7
Ik had het niet langer koud. Ik bibberde als een juffershondje toen de zon opkwam en het had twee uur geduurd voordat het wat warmer werd.
Ik stond voor de tent en zag de zon boven de berg als een bloedsinaasappel opkomen. Om mij heen was alles plotseling rood, het zand, de tenten, de bergen, de stenen.
De kamelen stonden honderd meter verderop. Twee kamelen. De honden, die al op waren, holden tussen de tenten heen en weer op zoek naar voedsel, maar dat was er niet, niet voor hen en niet voor ons. Daarom moet ik altijd aan bloedsinaasappelen denken als ik de zon zie opkomen. Of aan granaatappelen, eigenlijk denk ik aan granaatappelen.

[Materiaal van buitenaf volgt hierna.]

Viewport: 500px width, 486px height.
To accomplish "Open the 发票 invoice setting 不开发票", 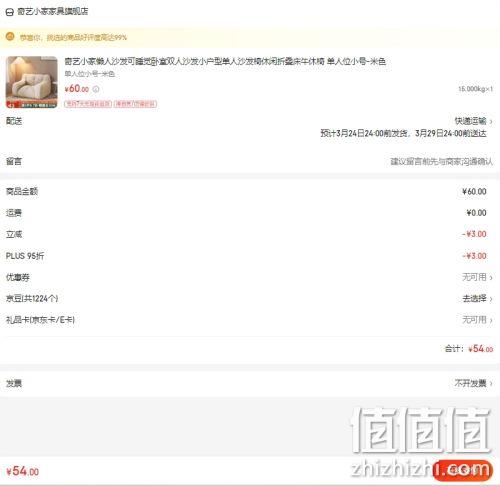I will [x=473, y=383].
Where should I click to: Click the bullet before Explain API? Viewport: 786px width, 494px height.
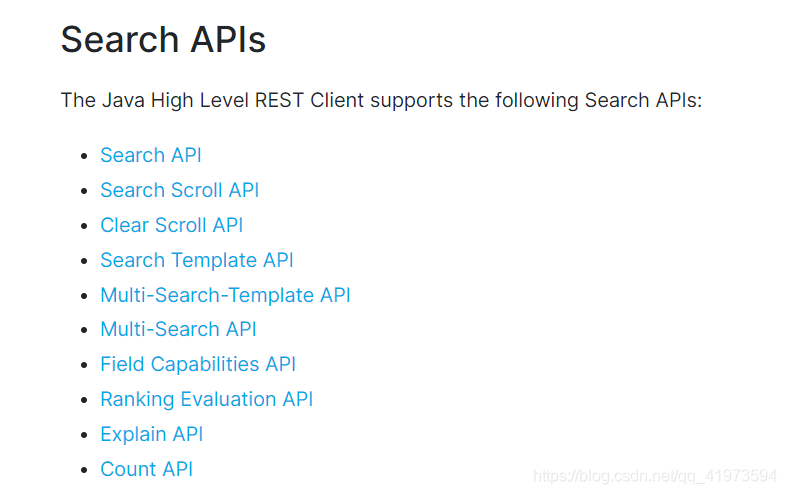tap(84, 435)

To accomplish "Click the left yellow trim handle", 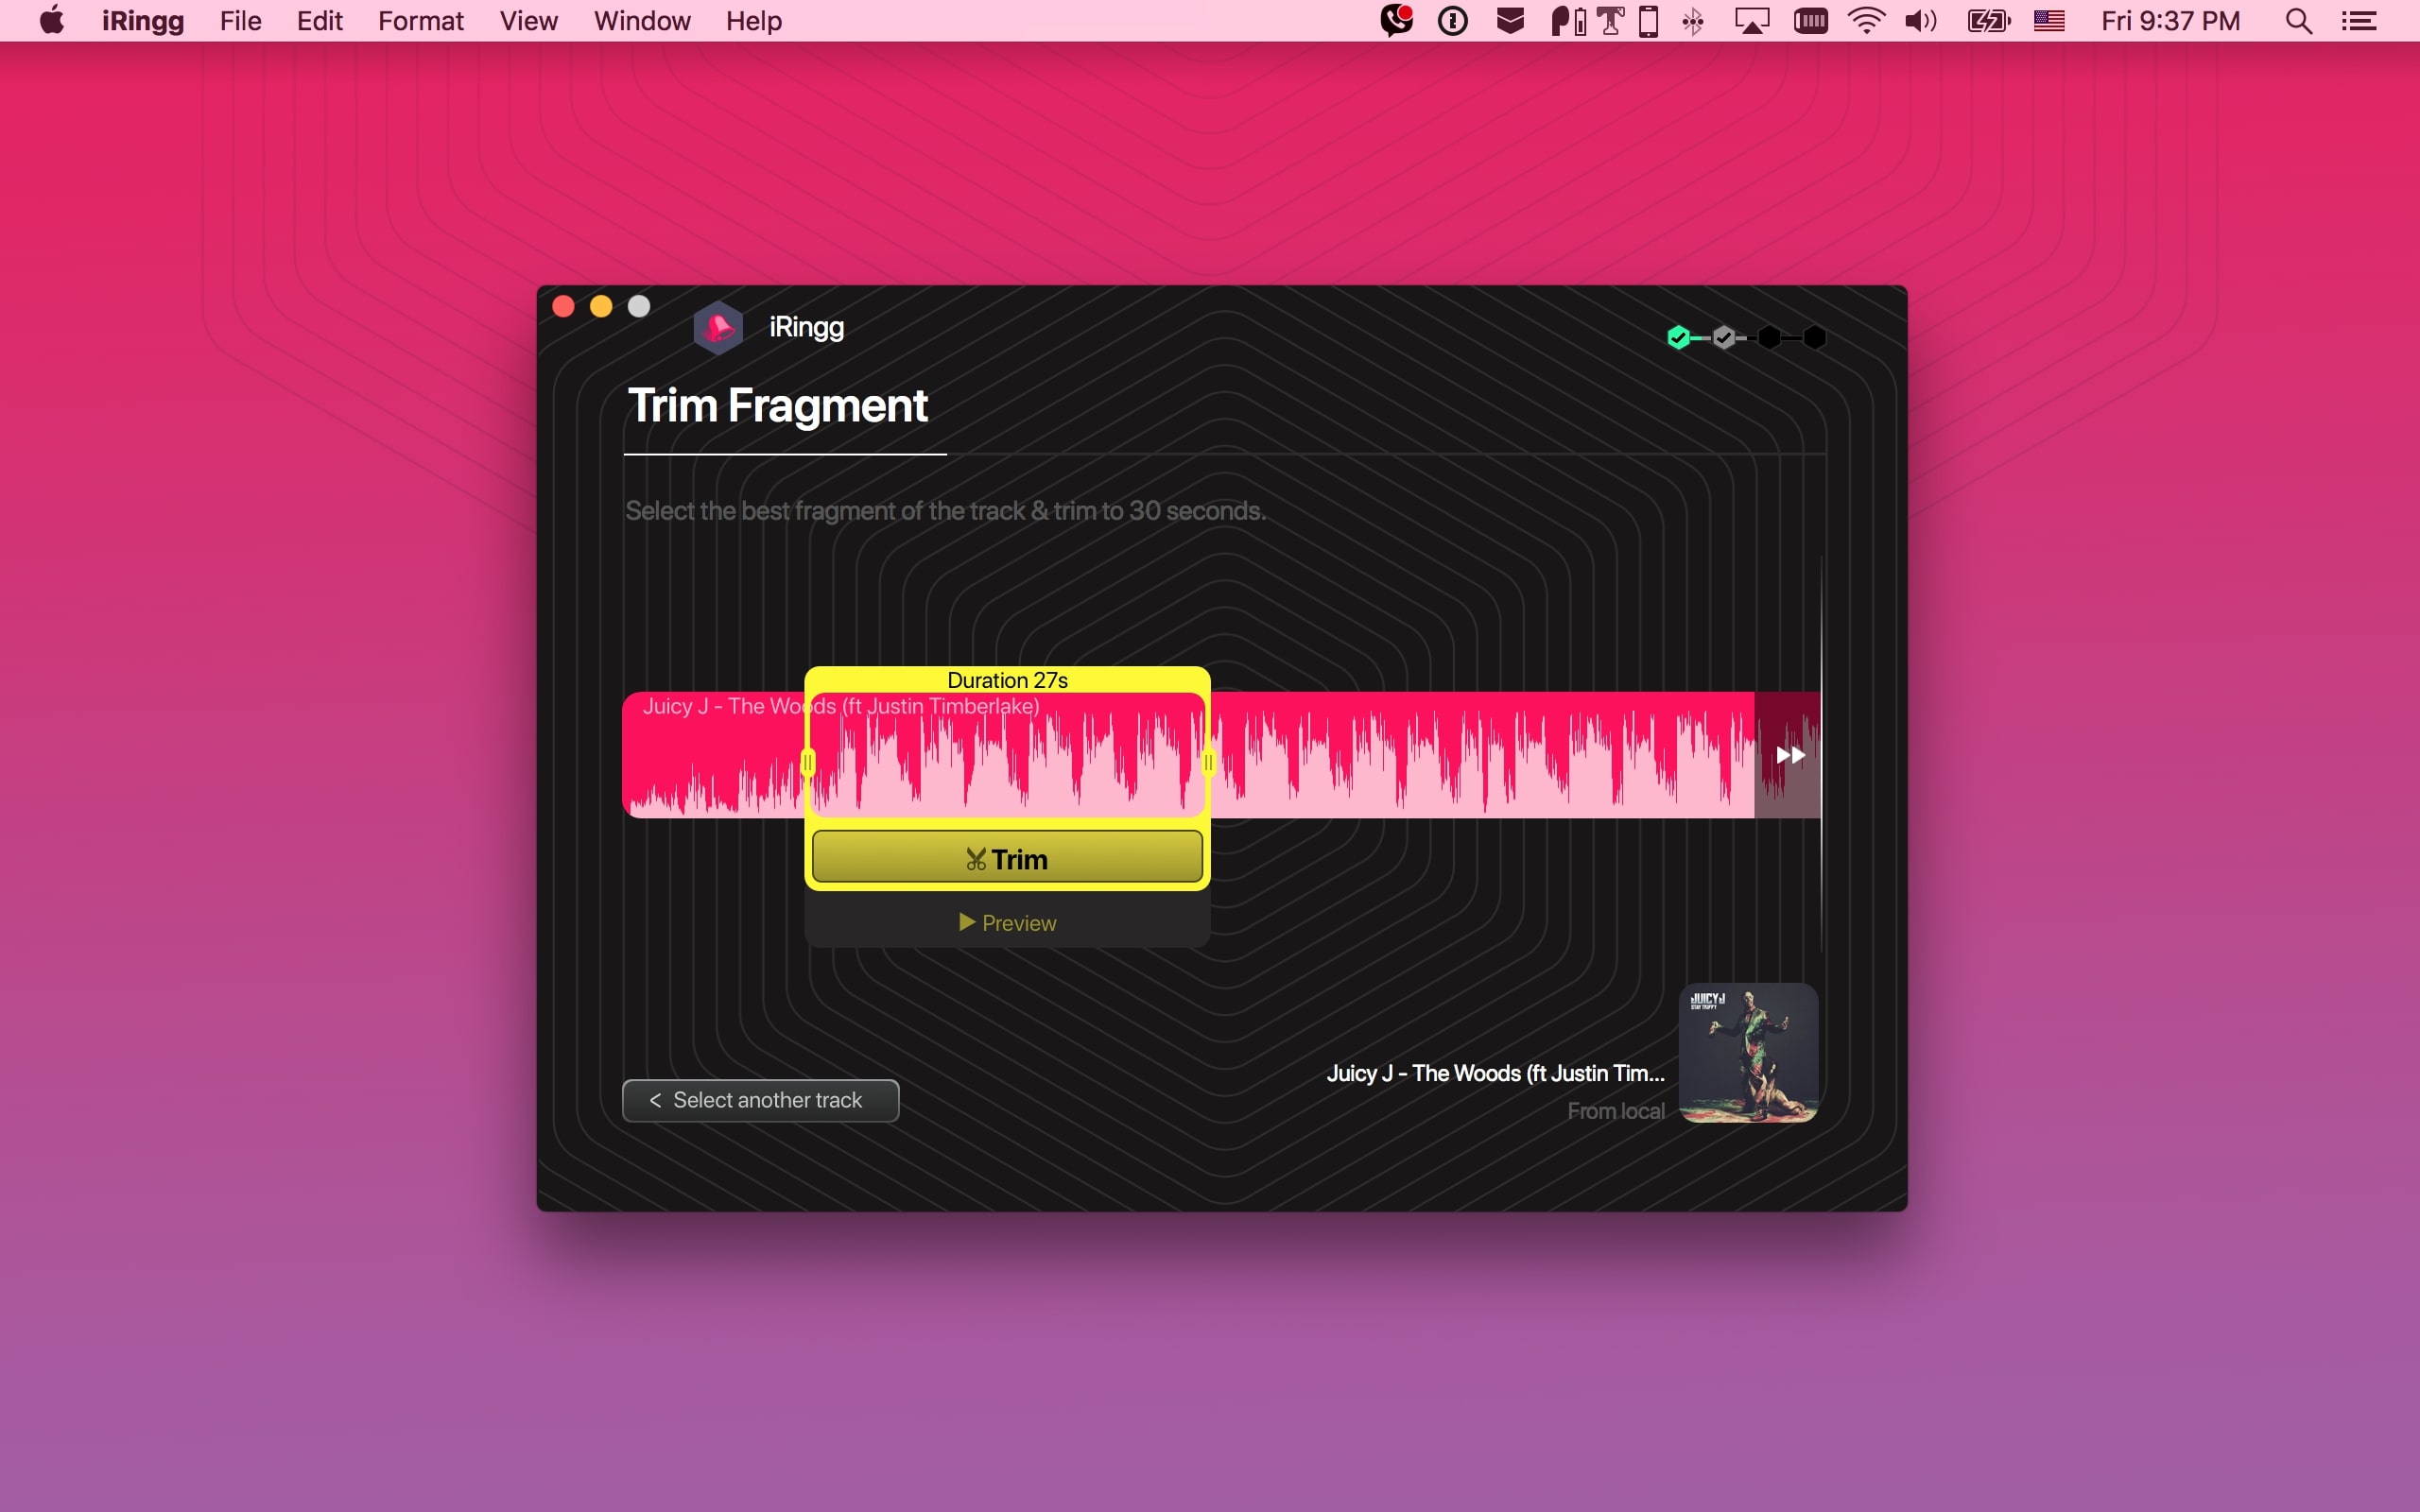I will (x=808, y=763).
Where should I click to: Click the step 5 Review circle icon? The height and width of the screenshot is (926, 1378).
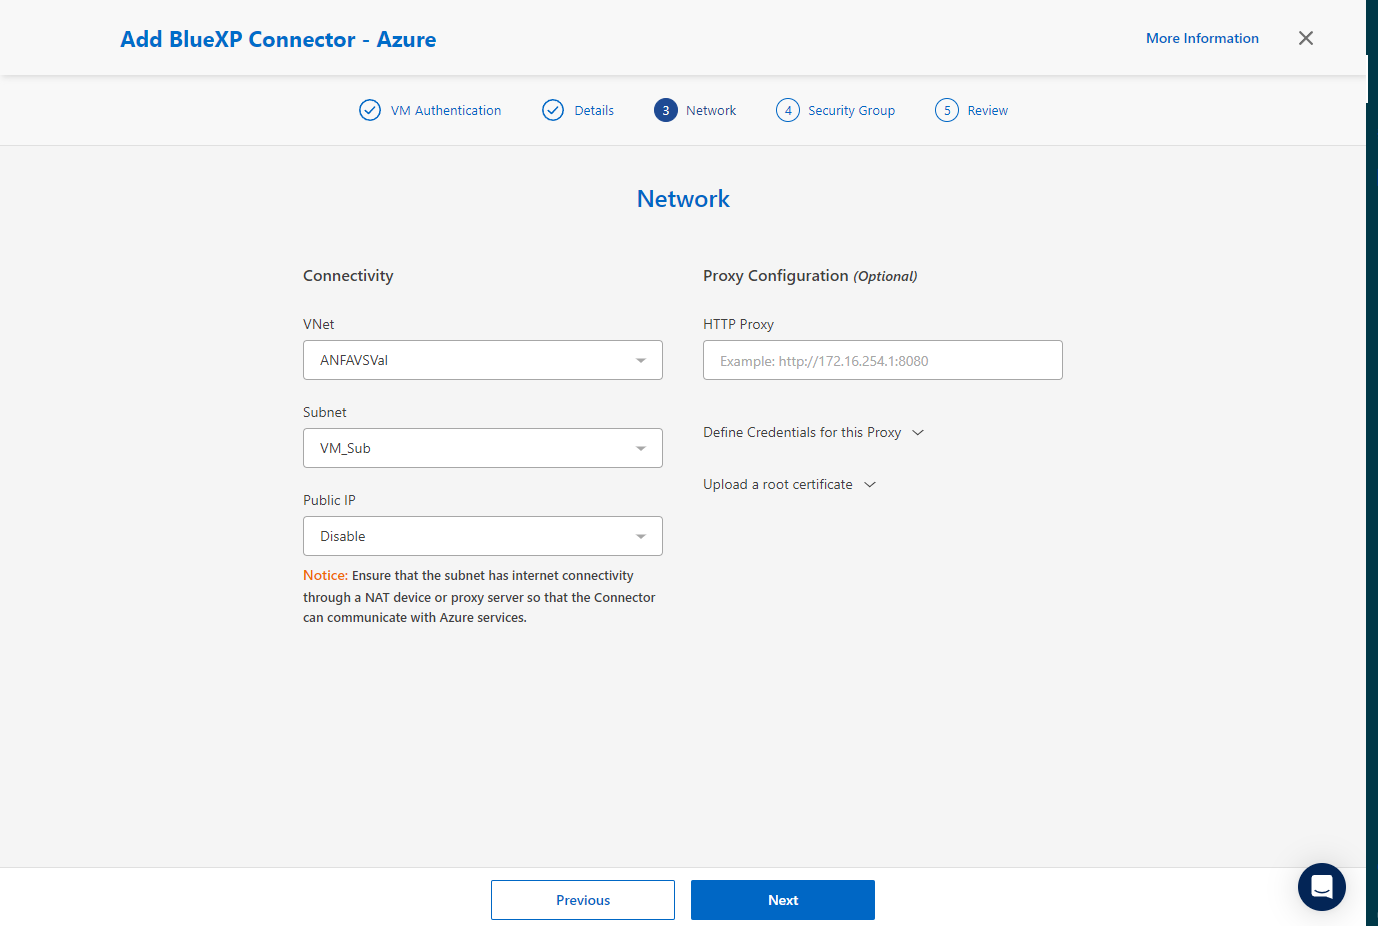[947, 110]
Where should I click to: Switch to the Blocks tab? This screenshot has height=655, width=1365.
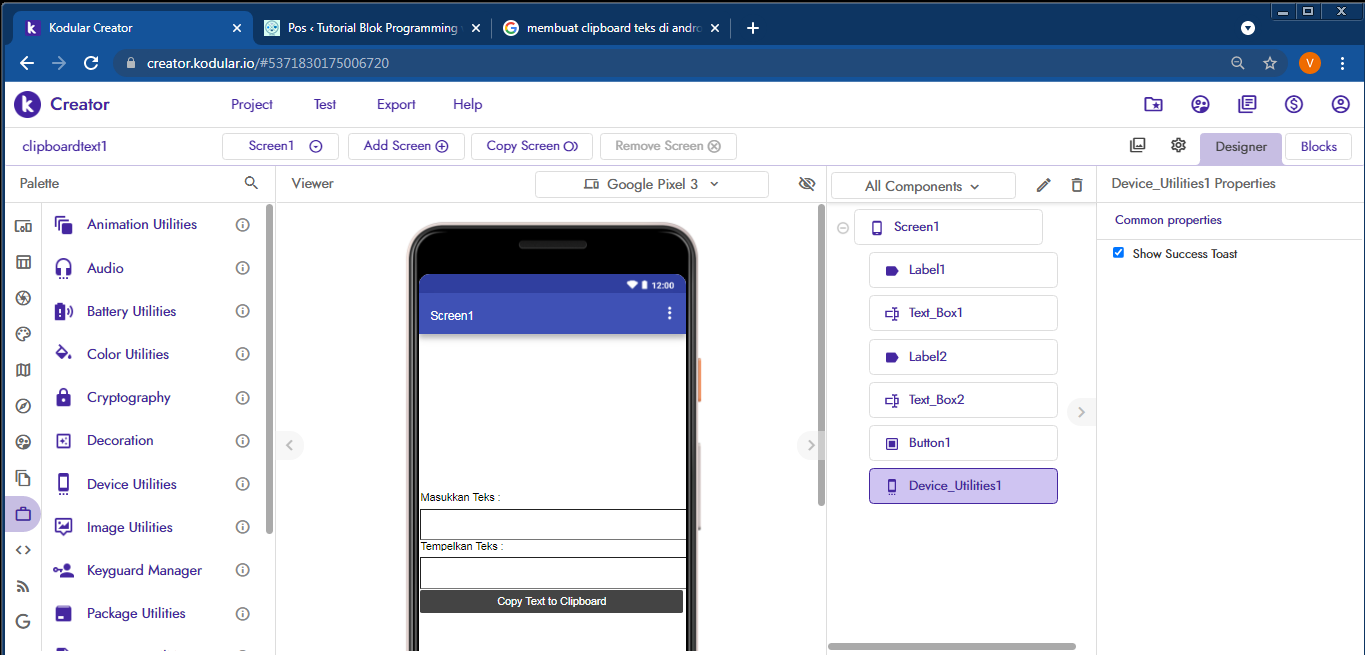[x=1317, y=147]
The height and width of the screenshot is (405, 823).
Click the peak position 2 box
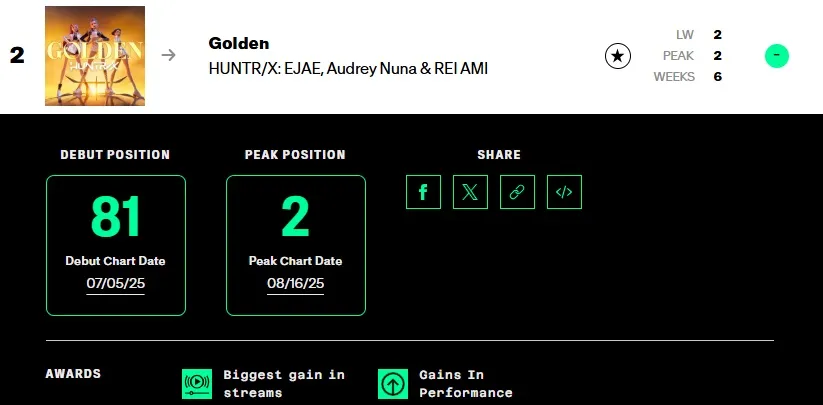coord(296,246)
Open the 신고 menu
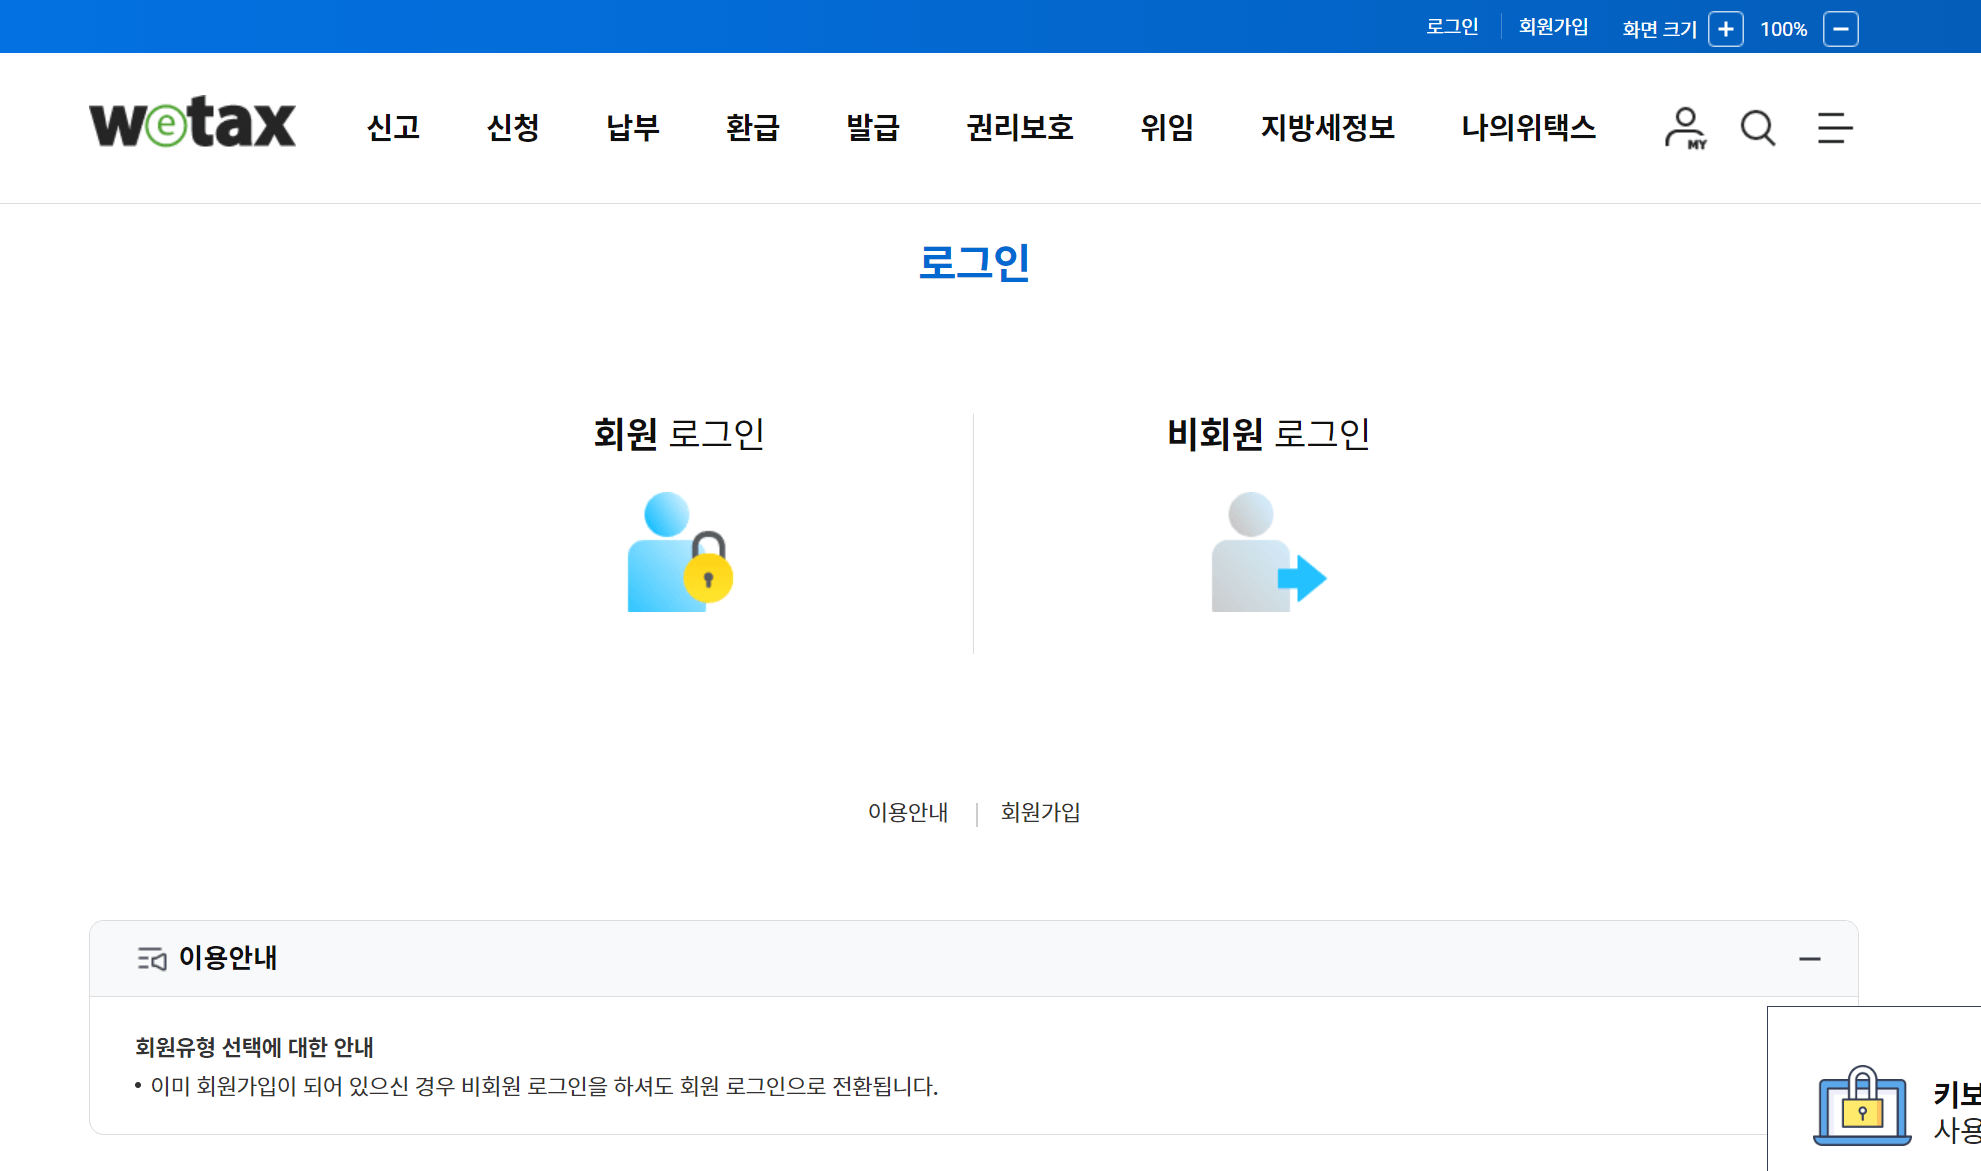Viewport: 1981px width, 1171px height. 393,128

Ik wil niet aan bloedsinaasappelen denken. Het was nog geen week geleden dat ik een granaatappel had gegeten, dat was vóór mijn vlucht. Ik ben dol op granaatappelen. Het sap in elk pitje, alsof elk pitje een apart zakje is. Stel dat we nu een kilo granaatappelen hadden, dacht ik terwijl ik daar stond.
Wat als ze geen granaten hadden, als die helemaal niet bestonden. Ik begreep dat het granaten waren. Dat begreep iedereen in het dorp. Toen het klonk alsof alles op de weg naar het dorp ontplofte en we de rook zagen, begrepen we wat het was. De rookwolk. Alsof alle takken op alle vlakten tegelijk in brand waren gestoken. De vlammen likten aan de lucht. Het was net als op de olievelden, maar dan anders. Het vuur was zwarter.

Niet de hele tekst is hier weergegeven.